:: DATA SHOWN

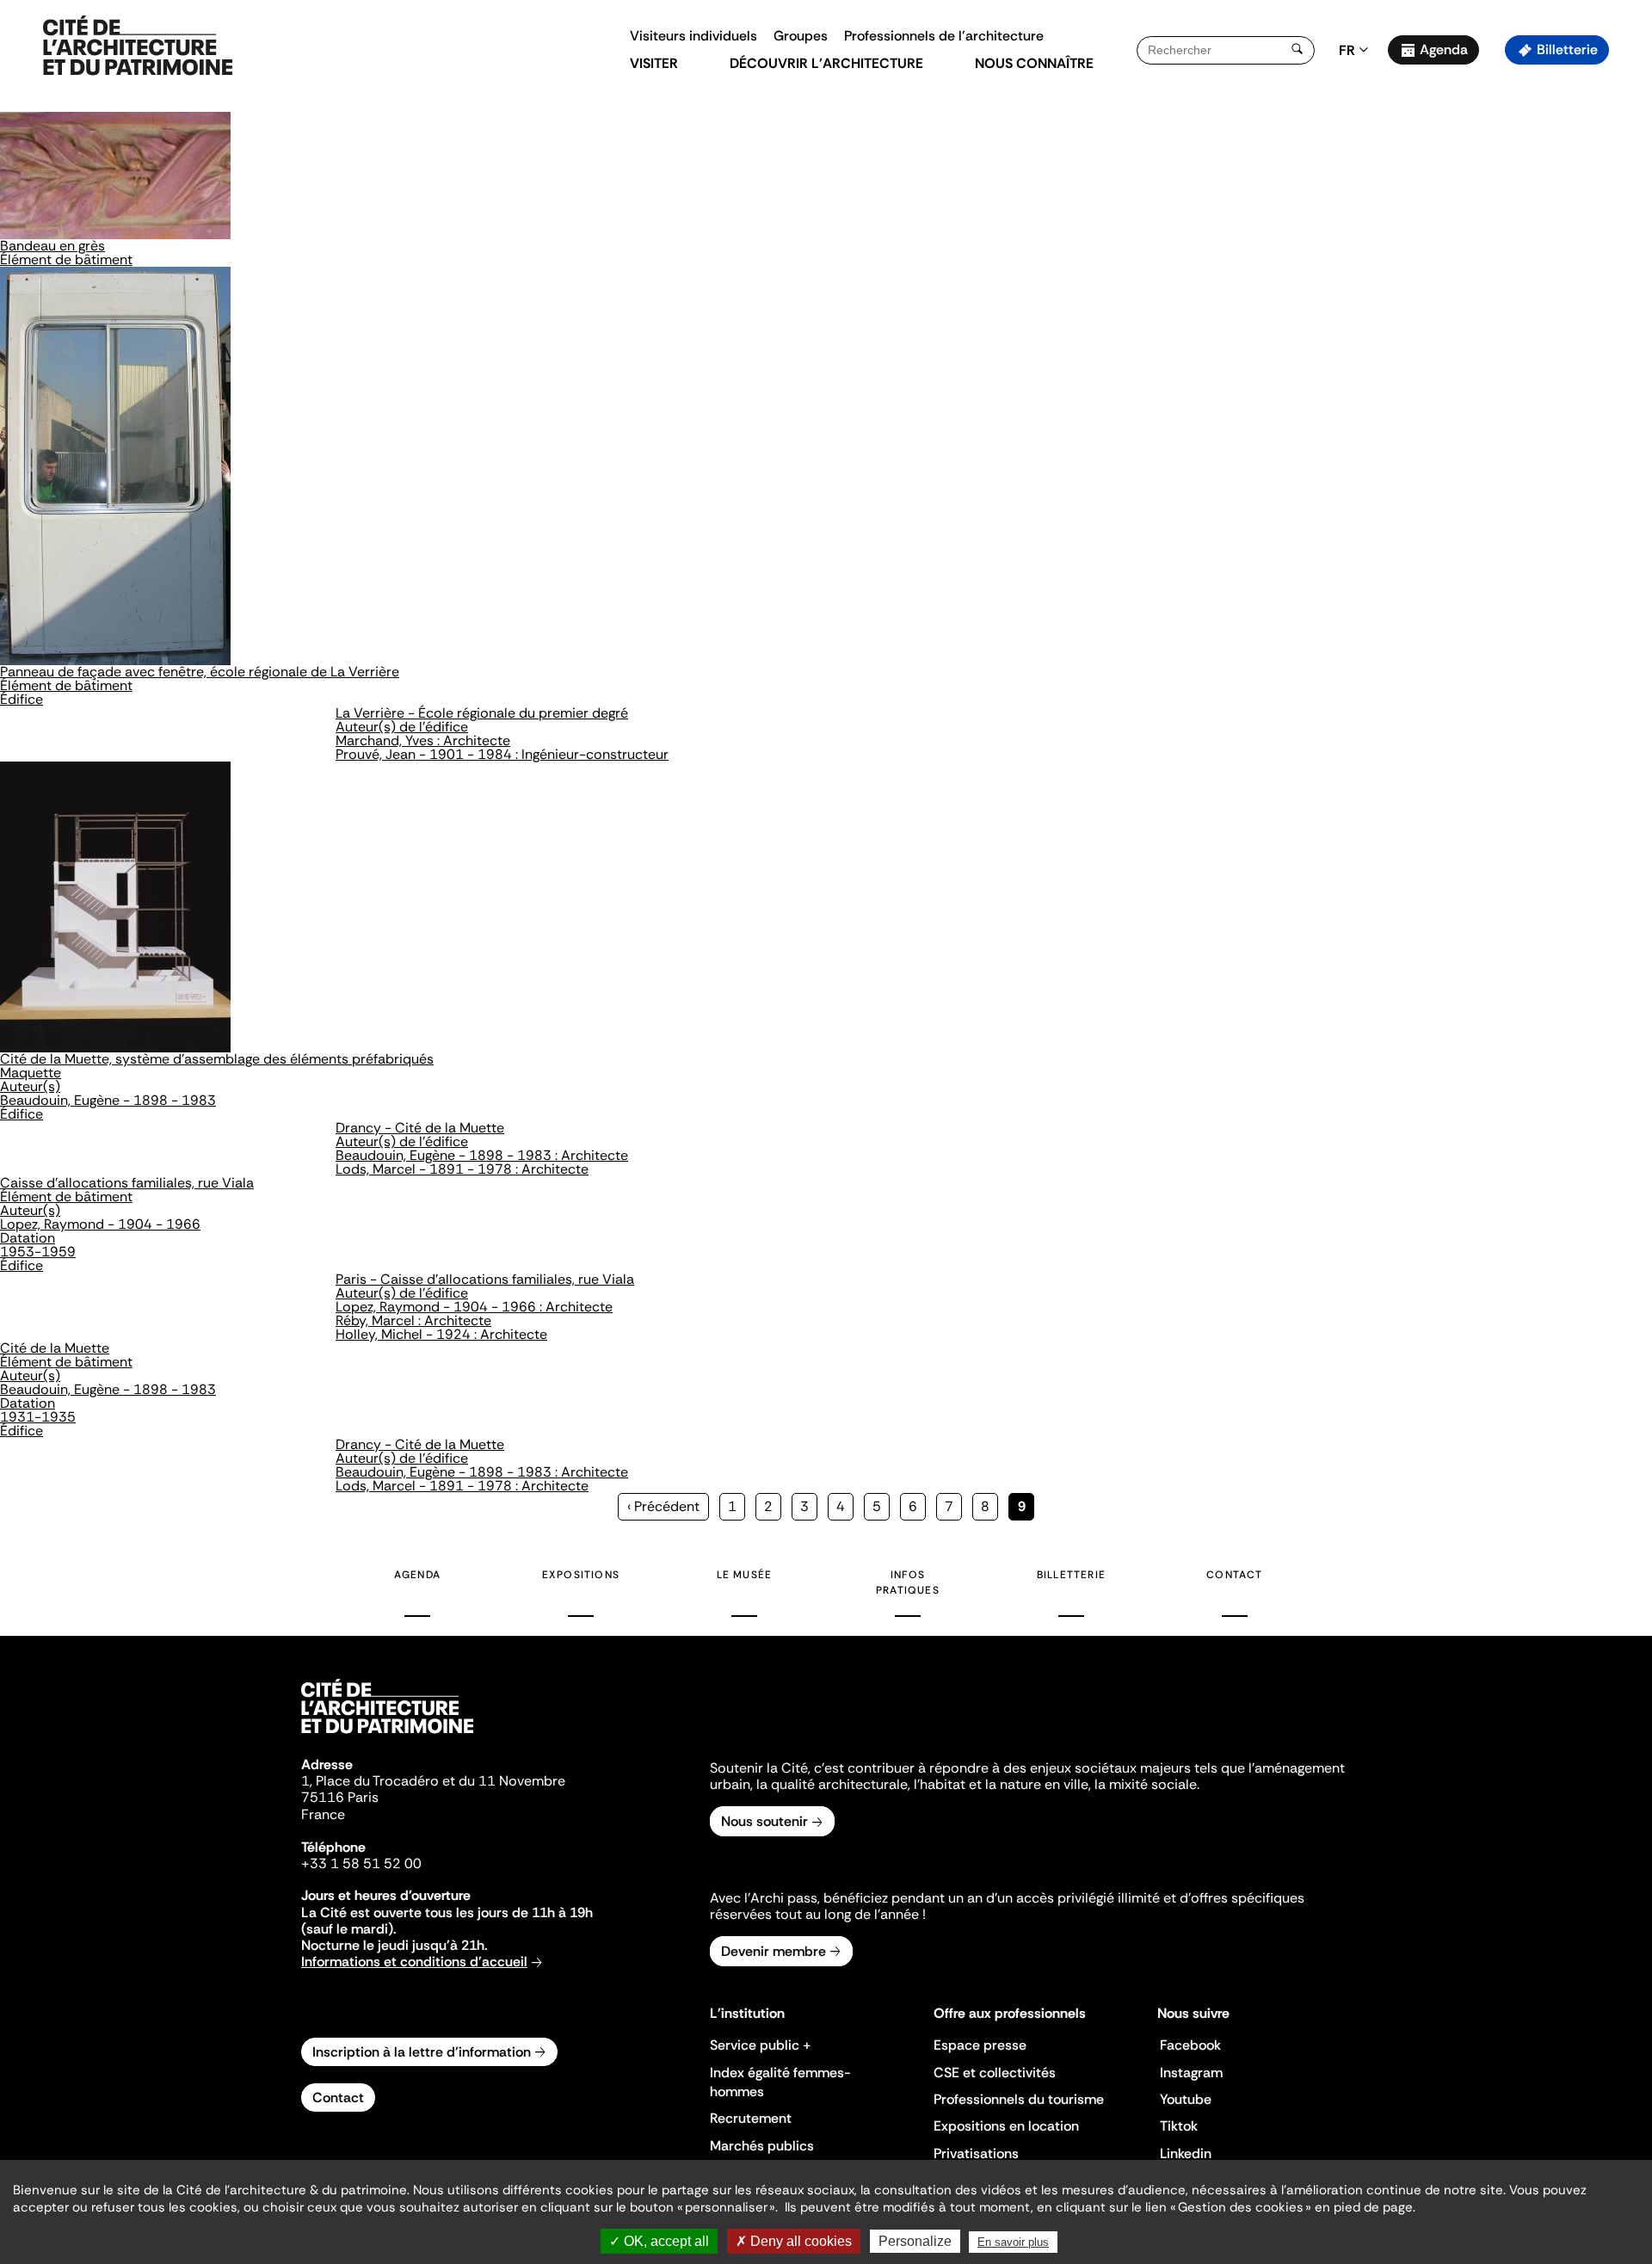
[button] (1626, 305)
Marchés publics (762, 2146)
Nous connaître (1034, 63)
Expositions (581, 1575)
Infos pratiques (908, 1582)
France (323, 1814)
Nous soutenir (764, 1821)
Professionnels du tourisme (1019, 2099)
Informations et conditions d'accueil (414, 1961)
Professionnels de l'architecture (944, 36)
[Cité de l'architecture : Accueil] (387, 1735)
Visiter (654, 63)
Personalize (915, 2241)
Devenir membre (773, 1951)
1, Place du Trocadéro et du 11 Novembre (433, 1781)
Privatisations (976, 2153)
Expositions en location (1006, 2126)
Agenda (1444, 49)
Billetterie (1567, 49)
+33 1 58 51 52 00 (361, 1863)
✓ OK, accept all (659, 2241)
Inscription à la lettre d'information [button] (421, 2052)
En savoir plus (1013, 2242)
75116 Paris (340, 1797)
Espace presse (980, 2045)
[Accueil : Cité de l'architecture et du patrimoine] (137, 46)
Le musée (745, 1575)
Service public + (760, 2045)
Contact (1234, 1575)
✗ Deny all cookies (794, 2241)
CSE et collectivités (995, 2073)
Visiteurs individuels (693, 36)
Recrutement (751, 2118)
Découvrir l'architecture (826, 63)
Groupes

::::

▶ _PROBLEM STATEMENT_
Could the lines above be copied out exactly, with no image carried over?

▶ _COMPLETED EXERCISE_
[button] (1626, 305)
Marchés publics (762, 2146)
Nous connaître (1034, 63)
Expositions (581, 1575)
Infos pratiques (908, 1582)
France (323, 1814)
Nous soutenir (764, 1821)
Professionnels du tourisme (1019, 2099)
Informations et conditions d'accueil (414, 1961)
Professionnels de l'architecture (944, 36)
[Cité de l'architecture : Accueil] (387, 1735)
Visiter (654, 63)
Personalize (915, 2241)
Devenir membre (773, 1951)
1, Place du Trocadéro et du 11 Novembre (433, 1781)
Privatisations (976, 2153)
Expositions en location (1006, 2126)
Agenda (1444, 49)
Billetterie (1567, 49)
+33 1 58 51 52 00 (361, 1863)
✓ OK, accept all (659, 2241)
Inscription à la lettre d'information [button] (421, 2052)
En savoir plus (1013, 2242)
75116 Paris (340, 1797)
Espace presse (980, 2045)
[Accueil : Cité de l'architecture et du patrimoine] (137, 46)
Le musée (745, 1575)
Service public + (760, 2045)
Contact (1234, 1575)
✗ Deny all cookies (794, 2241)
CSE et collectivités (995, 2073)
Visiteurs individuels (693, 36)
Recrutement (751, 2118)
Découvrir l'architecture (826, 63)
Groupes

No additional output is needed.